* Begin DATA SUPPLIED *
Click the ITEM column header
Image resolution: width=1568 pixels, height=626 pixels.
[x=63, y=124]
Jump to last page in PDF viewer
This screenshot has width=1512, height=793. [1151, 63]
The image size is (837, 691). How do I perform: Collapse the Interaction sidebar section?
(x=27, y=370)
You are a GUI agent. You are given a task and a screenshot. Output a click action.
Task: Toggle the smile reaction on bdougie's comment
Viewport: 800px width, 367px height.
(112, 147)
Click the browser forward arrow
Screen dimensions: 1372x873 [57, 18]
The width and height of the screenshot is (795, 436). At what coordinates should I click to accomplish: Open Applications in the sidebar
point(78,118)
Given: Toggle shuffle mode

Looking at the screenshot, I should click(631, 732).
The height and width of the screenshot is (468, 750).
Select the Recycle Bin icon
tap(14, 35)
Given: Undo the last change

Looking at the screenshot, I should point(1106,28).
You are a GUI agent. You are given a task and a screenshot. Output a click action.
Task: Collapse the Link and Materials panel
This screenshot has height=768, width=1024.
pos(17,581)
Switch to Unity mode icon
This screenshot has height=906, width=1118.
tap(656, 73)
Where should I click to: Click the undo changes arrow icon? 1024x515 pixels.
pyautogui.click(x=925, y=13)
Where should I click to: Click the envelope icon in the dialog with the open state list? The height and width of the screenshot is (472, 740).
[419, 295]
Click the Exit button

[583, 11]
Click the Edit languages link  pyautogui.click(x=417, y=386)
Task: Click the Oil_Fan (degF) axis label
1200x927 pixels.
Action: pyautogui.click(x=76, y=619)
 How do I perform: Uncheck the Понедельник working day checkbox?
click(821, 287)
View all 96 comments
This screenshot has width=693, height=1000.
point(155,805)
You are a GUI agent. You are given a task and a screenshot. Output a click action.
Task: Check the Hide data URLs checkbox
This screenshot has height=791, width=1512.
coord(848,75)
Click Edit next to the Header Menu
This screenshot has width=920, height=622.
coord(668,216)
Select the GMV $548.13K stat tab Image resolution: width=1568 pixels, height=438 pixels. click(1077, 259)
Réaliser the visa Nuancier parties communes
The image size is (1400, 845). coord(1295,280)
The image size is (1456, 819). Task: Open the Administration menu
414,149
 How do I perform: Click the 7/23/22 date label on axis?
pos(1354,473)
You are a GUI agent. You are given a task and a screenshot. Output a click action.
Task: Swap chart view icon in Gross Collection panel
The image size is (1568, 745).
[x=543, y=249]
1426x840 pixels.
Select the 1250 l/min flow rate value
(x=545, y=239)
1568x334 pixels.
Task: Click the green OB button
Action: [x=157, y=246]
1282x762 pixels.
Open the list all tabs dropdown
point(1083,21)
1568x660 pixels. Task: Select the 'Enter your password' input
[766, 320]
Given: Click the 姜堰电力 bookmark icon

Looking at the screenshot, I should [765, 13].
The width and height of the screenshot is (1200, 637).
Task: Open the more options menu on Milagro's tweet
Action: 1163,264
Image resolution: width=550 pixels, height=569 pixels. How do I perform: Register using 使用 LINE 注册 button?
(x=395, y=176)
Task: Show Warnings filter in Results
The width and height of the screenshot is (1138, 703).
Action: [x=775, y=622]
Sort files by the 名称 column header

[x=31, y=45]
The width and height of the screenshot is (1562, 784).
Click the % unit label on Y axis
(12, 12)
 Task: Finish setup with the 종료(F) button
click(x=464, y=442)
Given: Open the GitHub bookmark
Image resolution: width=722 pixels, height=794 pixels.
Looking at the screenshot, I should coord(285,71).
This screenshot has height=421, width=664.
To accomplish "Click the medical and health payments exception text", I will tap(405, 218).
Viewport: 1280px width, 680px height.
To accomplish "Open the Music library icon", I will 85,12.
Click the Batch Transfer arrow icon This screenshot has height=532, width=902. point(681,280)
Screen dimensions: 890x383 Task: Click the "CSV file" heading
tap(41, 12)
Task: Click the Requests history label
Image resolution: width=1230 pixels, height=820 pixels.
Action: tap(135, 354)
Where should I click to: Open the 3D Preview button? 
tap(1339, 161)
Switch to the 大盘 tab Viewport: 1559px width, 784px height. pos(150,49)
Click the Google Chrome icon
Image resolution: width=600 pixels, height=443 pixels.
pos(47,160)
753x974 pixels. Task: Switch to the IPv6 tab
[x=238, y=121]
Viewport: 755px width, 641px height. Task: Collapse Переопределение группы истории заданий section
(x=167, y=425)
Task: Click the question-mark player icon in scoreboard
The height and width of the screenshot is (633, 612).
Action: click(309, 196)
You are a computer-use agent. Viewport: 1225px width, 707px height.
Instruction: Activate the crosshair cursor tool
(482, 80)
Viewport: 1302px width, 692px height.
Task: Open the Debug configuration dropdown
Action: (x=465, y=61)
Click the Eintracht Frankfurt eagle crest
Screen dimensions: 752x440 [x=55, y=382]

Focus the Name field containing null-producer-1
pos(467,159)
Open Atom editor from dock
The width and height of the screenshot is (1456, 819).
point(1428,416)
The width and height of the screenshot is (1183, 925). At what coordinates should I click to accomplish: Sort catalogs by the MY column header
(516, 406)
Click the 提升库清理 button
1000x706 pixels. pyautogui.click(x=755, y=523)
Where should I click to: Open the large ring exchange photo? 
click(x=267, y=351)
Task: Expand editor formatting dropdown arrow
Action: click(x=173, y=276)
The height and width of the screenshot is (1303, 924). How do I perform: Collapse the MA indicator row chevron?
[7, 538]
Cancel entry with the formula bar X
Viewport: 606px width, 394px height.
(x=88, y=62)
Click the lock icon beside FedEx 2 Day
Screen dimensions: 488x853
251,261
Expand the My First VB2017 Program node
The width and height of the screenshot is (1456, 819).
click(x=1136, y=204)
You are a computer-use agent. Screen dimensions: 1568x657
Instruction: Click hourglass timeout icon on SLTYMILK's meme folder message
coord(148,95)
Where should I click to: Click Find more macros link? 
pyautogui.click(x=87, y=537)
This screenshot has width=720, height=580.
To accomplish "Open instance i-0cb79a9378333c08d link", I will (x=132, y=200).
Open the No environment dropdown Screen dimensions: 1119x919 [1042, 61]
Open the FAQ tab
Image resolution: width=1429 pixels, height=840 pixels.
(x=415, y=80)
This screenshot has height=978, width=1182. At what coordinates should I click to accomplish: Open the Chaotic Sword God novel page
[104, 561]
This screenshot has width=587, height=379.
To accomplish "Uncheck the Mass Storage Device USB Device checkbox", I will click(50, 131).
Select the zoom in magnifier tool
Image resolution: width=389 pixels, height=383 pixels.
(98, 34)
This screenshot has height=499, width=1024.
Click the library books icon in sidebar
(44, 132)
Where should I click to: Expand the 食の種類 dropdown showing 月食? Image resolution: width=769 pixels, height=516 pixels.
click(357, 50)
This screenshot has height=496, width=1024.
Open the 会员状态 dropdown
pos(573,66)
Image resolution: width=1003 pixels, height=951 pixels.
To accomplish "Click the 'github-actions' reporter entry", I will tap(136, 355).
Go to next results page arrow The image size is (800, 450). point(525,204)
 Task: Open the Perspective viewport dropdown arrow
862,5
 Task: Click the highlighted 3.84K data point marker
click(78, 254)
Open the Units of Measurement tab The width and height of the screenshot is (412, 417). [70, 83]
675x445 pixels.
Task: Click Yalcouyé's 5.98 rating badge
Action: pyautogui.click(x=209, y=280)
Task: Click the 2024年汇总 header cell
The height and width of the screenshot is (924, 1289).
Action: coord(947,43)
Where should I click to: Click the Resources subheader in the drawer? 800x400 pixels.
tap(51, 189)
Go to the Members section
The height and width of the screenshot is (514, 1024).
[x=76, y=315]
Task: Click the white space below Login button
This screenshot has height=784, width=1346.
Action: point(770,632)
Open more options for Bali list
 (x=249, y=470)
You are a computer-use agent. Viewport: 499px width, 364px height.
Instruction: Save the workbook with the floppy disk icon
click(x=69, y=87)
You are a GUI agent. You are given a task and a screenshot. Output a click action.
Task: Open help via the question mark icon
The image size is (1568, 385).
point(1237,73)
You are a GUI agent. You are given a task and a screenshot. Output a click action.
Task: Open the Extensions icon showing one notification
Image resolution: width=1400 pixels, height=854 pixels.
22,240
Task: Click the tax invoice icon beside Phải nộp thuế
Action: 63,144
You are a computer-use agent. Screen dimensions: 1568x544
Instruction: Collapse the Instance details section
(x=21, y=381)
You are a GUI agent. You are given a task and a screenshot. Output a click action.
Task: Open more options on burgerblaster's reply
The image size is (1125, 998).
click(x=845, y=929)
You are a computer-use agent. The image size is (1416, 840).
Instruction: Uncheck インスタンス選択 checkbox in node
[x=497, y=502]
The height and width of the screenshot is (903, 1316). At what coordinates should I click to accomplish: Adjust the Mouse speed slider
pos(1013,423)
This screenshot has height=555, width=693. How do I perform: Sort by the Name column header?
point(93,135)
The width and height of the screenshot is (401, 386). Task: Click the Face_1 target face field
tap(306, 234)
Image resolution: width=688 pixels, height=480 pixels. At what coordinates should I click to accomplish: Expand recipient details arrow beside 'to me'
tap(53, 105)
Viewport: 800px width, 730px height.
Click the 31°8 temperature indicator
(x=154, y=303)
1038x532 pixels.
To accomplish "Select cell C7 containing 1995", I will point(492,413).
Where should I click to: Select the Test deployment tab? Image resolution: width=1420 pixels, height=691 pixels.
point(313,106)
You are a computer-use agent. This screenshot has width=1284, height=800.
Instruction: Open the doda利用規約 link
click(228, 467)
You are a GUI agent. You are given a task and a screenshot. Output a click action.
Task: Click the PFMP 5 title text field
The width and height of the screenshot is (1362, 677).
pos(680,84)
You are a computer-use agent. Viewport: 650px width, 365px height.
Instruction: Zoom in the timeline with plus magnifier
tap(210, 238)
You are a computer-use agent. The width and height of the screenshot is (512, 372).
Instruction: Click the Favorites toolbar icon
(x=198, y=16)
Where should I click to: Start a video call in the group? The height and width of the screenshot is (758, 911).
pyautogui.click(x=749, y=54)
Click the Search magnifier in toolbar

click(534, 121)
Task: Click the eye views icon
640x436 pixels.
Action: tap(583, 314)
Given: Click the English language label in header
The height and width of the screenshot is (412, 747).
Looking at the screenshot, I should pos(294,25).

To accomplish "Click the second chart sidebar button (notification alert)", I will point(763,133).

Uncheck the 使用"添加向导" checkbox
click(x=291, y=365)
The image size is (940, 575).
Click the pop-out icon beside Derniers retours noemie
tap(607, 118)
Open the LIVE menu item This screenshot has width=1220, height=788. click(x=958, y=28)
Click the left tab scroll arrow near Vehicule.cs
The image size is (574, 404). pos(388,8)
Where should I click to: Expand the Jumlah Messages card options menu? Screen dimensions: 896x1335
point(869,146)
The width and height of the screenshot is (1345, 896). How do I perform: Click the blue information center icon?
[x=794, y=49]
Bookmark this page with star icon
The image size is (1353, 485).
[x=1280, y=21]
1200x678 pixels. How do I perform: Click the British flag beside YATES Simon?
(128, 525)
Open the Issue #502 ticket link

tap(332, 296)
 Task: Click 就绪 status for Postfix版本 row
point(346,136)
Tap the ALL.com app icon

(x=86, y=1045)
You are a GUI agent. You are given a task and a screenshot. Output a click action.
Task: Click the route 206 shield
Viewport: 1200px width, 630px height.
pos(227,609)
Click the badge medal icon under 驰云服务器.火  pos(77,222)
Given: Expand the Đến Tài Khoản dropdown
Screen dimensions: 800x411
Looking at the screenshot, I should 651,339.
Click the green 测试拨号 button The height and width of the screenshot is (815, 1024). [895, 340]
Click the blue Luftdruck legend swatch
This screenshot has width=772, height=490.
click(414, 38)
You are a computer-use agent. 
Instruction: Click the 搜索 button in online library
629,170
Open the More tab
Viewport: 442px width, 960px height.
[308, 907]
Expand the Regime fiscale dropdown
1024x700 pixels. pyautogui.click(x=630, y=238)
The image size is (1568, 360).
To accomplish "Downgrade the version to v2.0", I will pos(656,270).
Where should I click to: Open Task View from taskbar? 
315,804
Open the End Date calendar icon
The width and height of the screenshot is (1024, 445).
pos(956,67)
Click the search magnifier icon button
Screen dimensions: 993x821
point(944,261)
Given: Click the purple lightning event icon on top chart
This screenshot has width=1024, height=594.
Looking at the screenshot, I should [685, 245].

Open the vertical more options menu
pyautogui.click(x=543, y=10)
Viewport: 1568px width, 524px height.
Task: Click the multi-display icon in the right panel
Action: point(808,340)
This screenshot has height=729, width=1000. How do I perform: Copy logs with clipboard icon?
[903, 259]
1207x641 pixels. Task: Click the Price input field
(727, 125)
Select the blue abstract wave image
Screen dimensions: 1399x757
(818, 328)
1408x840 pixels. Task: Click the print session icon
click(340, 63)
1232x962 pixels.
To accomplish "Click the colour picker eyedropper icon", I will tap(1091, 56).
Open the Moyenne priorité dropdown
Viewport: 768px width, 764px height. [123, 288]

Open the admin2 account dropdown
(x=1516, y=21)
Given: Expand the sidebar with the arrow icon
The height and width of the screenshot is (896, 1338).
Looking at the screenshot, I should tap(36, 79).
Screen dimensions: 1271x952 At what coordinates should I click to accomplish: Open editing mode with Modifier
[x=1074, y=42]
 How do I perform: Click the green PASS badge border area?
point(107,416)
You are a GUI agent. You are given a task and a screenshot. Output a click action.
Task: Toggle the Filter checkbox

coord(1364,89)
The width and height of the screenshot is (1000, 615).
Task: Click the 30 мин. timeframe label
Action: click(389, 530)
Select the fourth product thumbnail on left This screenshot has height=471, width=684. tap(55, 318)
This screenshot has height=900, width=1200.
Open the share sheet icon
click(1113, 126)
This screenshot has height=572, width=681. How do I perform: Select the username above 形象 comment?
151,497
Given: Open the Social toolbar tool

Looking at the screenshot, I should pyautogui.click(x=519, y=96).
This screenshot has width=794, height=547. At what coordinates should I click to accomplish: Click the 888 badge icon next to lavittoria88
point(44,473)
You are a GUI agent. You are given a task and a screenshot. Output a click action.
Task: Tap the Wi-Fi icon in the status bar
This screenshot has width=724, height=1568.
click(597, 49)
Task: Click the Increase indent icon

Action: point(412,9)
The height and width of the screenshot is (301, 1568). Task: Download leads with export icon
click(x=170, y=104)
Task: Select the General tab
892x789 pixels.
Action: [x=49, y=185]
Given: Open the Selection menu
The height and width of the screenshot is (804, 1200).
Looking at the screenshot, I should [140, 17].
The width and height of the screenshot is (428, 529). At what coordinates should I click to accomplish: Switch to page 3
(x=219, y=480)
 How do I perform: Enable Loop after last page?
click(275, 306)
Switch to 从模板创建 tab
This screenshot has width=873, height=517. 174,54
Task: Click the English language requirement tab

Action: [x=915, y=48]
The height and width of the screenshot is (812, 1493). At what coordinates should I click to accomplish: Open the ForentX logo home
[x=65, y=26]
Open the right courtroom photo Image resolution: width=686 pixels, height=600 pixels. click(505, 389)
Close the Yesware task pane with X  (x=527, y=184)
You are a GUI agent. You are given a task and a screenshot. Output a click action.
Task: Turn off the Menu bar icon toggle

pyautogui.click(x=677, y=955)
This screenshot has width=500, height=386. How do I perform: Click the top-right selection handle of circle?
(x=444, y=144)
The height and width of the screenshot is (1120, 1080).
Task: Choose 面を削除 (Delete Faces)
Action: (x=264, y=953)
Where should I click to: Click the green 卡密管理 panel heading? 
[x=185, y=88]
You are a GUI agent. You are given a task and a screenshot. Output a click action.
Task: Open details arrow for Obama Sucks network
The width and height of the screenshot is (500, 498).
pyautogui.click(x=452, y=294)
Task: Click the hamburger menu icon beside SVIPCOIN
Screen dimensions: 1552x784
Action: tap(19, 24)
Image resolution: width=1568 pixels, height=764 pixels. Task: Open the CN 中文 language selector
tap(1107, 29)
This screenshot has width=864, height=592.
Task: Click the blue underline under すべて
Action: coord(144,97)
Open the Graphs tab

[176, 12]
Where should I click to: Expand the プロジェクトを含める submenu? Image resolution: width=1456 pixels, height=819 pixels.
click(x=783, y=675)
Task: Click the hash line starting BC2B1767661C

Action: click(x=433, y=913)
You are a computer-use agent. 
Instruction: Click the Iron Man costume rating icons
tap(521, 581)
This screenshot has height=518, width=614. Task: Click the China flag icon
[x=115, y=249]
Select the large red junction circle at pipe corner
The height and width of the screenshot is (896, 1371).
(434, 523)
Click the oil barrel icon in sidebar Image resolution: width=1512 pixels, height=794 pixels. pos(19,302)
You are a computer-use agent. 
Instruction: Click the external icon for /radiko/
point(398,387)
* End DATA SUPPLIED *
Count the lines of the items above that contain the word "notification", and give only the number.

2